Every line holding the string "computer" should be copied out of the listing.

*** Begin section ***

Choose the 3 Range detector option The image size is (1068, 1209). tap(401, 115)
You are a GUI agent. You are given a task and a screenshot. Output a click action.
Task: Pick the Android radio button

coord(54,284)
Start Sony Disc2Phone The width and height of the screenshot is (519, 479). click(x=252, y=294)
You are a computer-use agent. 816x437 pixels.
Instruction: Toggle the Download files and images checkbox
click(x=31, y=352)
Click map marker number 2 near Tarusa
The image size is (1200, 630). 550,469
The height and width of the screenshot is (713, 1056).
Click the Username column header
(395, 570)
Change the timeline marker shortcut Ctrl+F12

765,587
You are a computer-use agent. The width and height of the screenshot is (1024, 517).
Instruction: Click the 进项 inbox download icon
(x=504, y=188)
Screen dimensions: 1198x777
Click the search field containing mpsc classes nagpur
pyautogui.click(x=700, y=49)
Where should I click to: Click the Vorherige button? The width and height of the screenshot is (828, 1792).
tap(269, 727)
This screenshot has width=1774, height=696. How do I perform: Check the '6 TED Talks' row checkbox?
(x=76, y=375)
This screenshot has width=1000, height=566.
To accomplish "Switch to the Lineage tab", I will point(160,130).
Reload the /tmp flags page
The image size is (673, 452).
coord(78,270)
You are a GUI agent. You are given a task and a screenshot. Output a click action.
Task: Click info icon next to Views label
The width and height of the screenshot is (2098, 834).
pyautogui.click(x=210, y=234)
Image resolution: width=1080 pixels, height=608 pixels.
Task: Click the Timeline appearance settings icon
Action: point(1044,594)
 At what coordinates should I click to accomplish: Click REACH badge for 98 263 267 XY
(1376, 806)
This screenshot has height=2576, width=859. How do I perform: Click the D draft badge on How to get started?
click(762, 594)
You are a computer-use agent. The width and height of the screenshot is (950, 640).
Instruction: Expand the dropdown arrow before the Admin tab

*** End section ***

◆ **ANSWER SPACE**
You are a computer-use agent. 816x437 pixels.
You are a computer-use agent. The width and height of the screenshot is (1024, 517).
You are a computer-use agent. The width and height of the screenshot is (950, 640).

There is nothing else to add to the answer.